DOCUMENT EXCERPT:
We are living through ever increasing state intervention on day to day behaviour. This long poem offers a reminder of how it started, how as a country we acquiesced. Worth reading for the literary quality. Recommended as an encouragement towards greater critical thinking.

Spring Journal is published by CB editions.

Book Review: The Martian’s Regress

This review was written for and first published by Bookmunch

“if the ultimate purpose of his race
was its own prolonged survival
if mere existence was in itself a success
if existence on its own was everything”

At some point in the future, the human race has irreparably plundered the planet it inhabits thereby destroying its life support system. Knowing that this was coming, preparations had been made. A select group travelled to Mars carrying specially developed seeds and other essentials that could survive the environment to be developed in the inhospitable new territory. Over time, these first martians and their descendants adapt and assimilate with the new order created. Their raison d’être is survival by whatever means.

INFORMATION:
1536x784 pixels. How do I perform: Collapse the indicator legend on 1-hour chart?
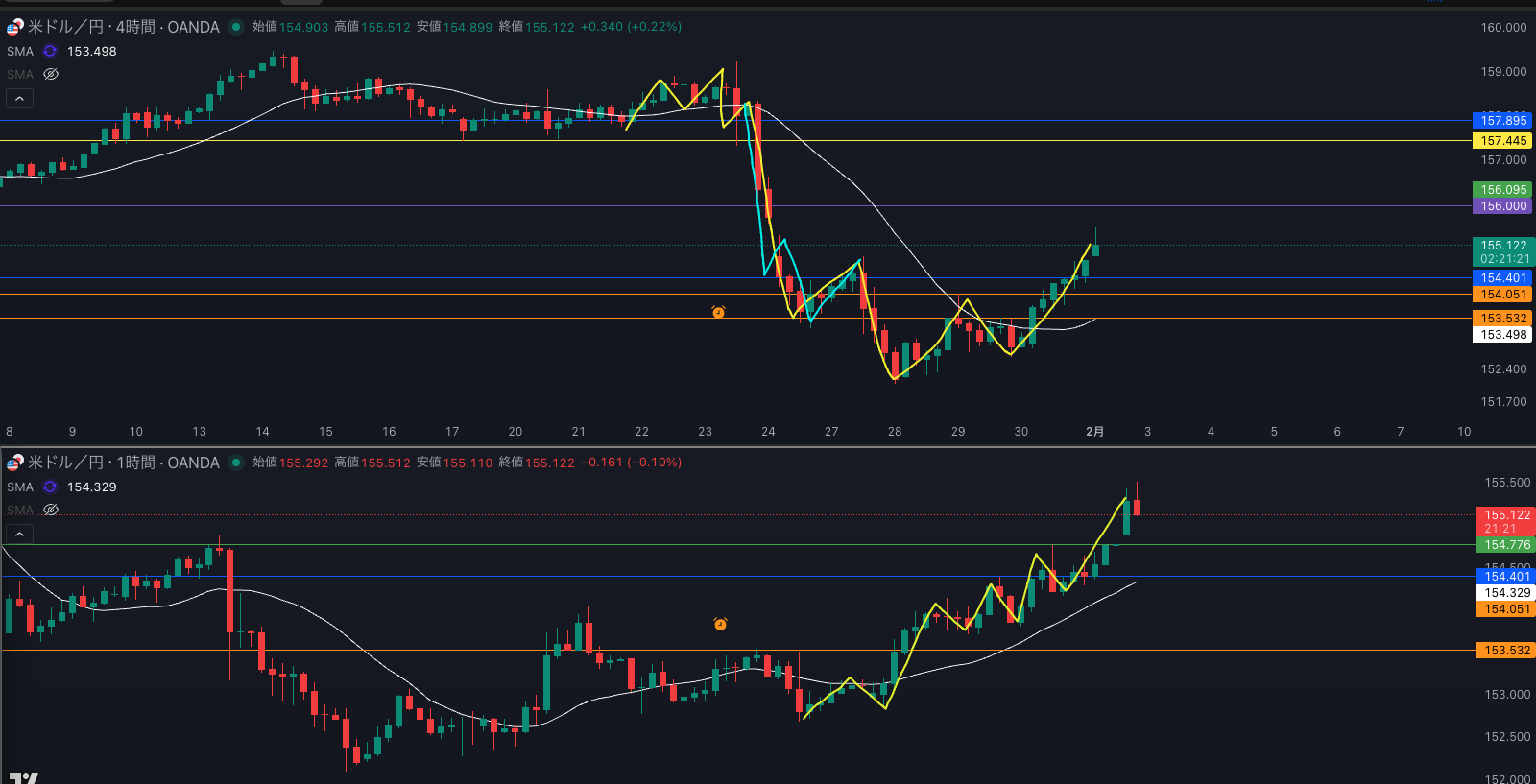pyautogui.click(x=19, y=534)
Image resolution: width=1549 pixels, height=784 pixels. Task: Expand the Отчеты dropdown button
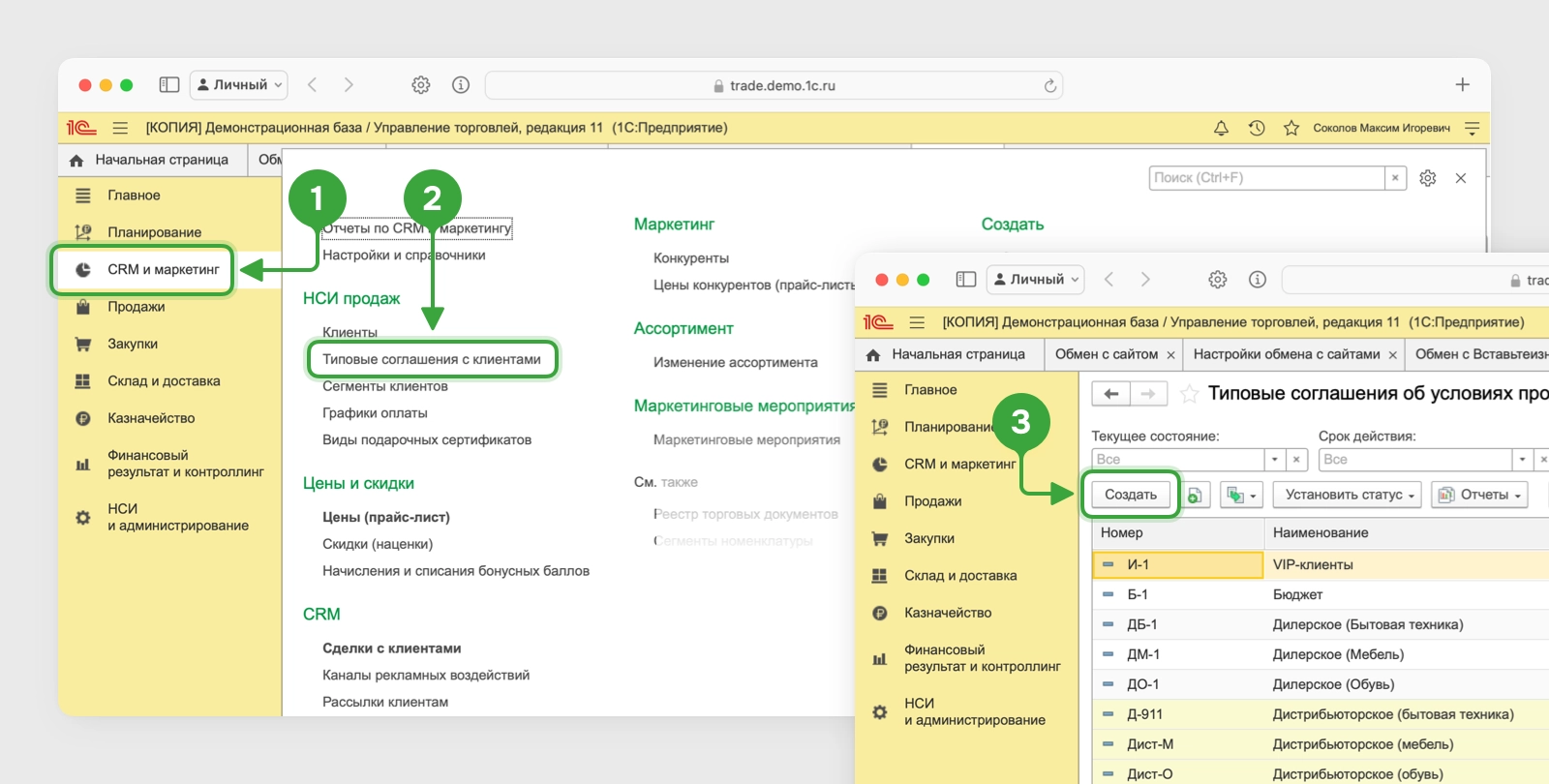pyautogui.click(x=1479, y=495)
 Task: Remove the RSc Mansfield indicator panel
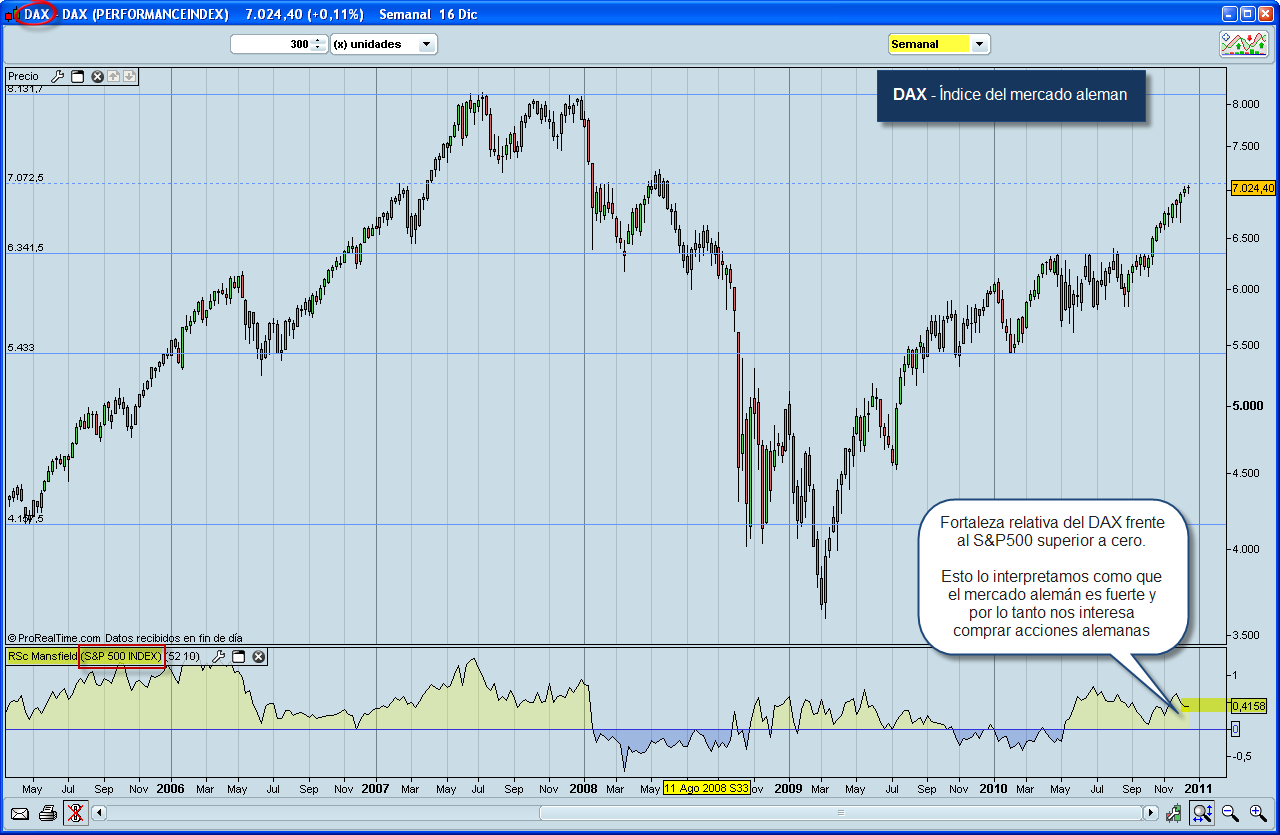pyautogui.click(x=258, y=656)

QUESTIONS TO ANSWER:
A - The review of The Martian's Regress describes a select group traveling to Mars. Explain, using the review, why that journey was prepared and why the group carried the supplies it did.
B - According to the book review, for which publication was the review of The Martian's Regress first written?
C - Extend the review of The Martian's Regress, beginning right after its final sentence about survival by whatever means.

ANSWERS FOR THE TASKS:
A - In the future, the human race has irreparably plundered its planet and destroyed its life support system. Because this was foreseen, a select group was sent to Mars. They carried specially developed seeds and other essentials that could survive the inhospitable environment and be developed there.

B - Bookmunch

C -
The Martian’s Regress is a powerful long poem that tells the story of this new world’s development and how its inhabitants evolved across generations.

Divided into sections, an all too familiar one deals with the unexpected arrival of another rocket on the planet. The travellers who disembark display an

“old-world pallor
That caused consternation
A worry that such feebleness might spread.”

“At length, a decision –
The men were tied off
The women sewn up”

“Each incomer granted nothing less
Nor more than their natural span of days”

Meanwhile, a martian daughter is offered toys and beauty treatments, despite her obvious antipathy to such fripperies. Her future is made clear when she is handed over to a willing partner and discovers: ”‘the nursery – its row of empty cribs.”

More time passes and there is curiosity about what became of the old planet, abandoned so long ago. The protagonist of this poem, The Martian, boards a rocket and travels there. He takes with him basic supplies for the journey and a companion.

“She was made to be non-marking
Her body was wipeably clean.

That doubled height
Those gangly limbs
The overt femininities

All relics of an ancient era”

“As insects are content to possess a pared down intellect
She was content”

Sections of the poem cover the journey. Others provide background on how the colony on Mars came to be. Given the likely makeup of the original travellers, their priorities are not surprising however depressing this is.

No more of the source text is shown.